The Central Arkansas Library System also plans to build a $10 million children’s library near War Memorial Park’s southern entrance off 12th Street.

Little Rock’s proposed sales-tax increase that has yet to be referred to the voters would raise $10 million to build a two-story police station at 12th and Pine streets. The station would become home to the department’s detectives and a number of patrol officers, and city officials hope to attract a bank or other neighborhood-type business to the building.

While everyone offered their accolades to the Empowerment Center at Friday’s groundbreaking, the building pitted longtime residents against the nonprofit when it went to the planning commission for approval in 2009.

Some residents were concerned about living next to a substance-abuse treatment center while others were reluctant to sell their property and move into new housing offered by the then-Black Community Developers.

Planning commissioners, however, signed off on the project and the nonprofit relocated several residents on the block. One house remains to be razed in coming months.
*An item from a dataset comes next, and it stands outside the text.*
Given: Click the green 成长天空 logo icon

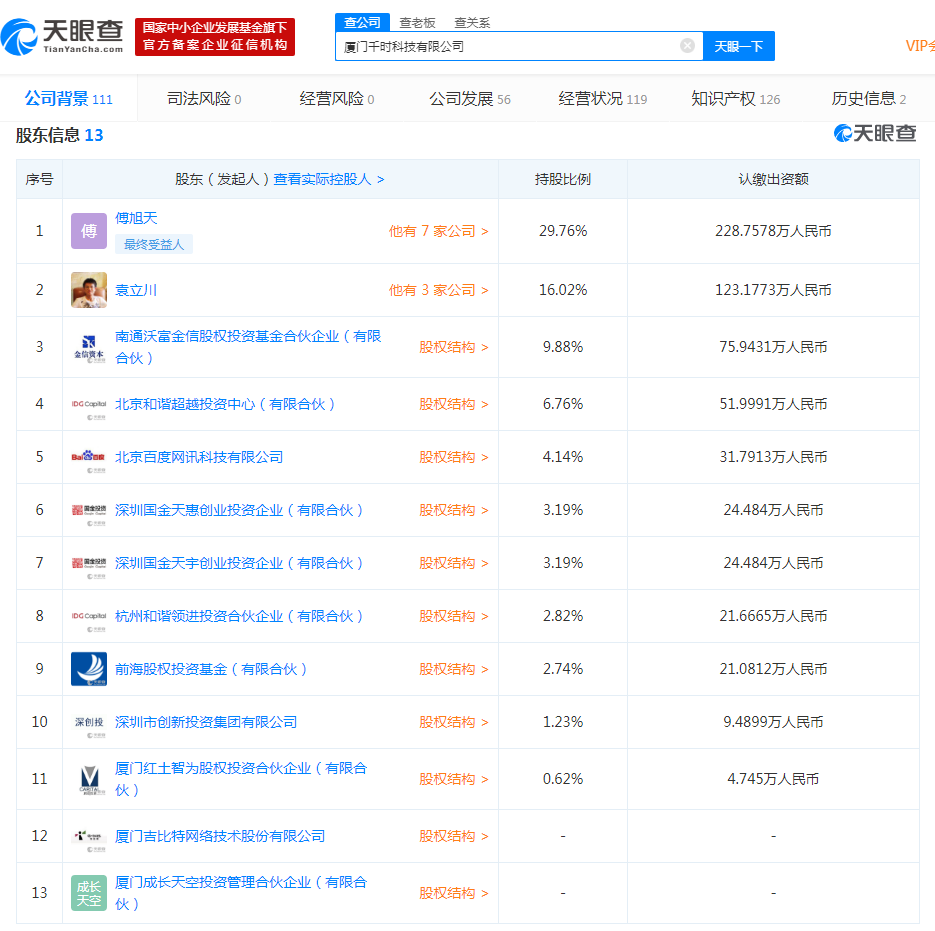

“I even thank those who are haters because they made us stronger,” said the Rev. William Robinson, the nonprofit’s director, commenting on the initial struggle the nonprofit had convincing everyone of the center’s development. “We’re on our way to rebuilding lives in this community.”

Swinton said construction should start Sept. 1 and building is expected to take 12 months. The nonprofit, which has raised $4.8 million of the $6 million price tag from government sources and private donations, continues its fundraising efforts for the building as well as a second $1.8 million phase that would house administrative offices.